Uitspraak
1.[appellant 1] ,
[appellant 2],
Gerechtshof Amsterdam
In deze zaak hebben klagers, beiden ontvangers van AOW-uitkeringen, een klacht ingediend tegen een gerechtsdeurwaarder. De klagers verwijten de gerechtsdeurwaarder onzorgvuldig te hebben gehandeld bij het leggen van derdenbeslagen en de berekening van de beslagvrije voet. De gerechtsdeurwaarder zou niet tijdig hebben gereageerd op verzoeken om uitleg, wat leidde tot onduidelijkheid over de hoogte van de beslagvrije voet.

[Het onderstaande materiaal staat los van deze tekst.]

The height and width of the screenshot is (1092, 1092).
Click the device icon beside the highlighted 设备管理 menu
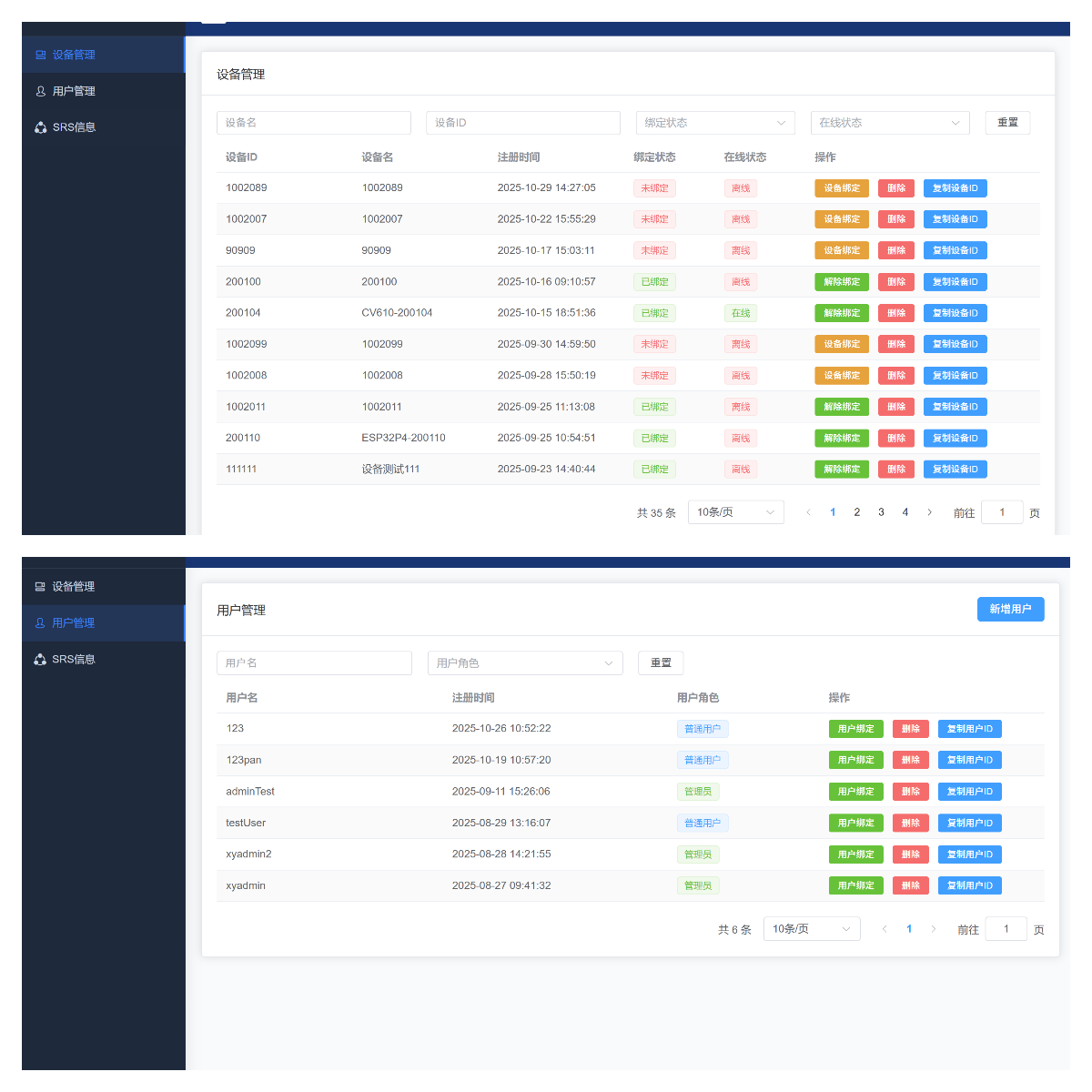[41, 55]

De klacht is ingediend op 17 juni 2021 tegen een eerdere beslissing van de kamer voor gerechtsdeurwaarders van 4 juni 2021. Tijdens de behandeling op 10 februari 2022 hebben klagers en de gerechtsdeurwaarder hun standpunten toegelicht. Het hof heeft vastgesteld dat de gerechtsdeurwaarder niet met voldoende voortvarendheid heeft gereageerd op de vragen van klagers en dat er fouten zijn gemaakt bij de berekening van de beslagvrije voet. De kamer heeft de klacht gedeeltelijk gegrond verklaard, maar geen maatregel opgelegd. Het hof heeft de klacht gedeeltelijk gegrond verklaard en de gerechtsdeurwaarder berispt. Tevens is de gerechtsdeurwaarder veroordeeld tot betaling van kosten aan klagers en aan het Landelijk Dienstencentrum voor de Rechtspraak.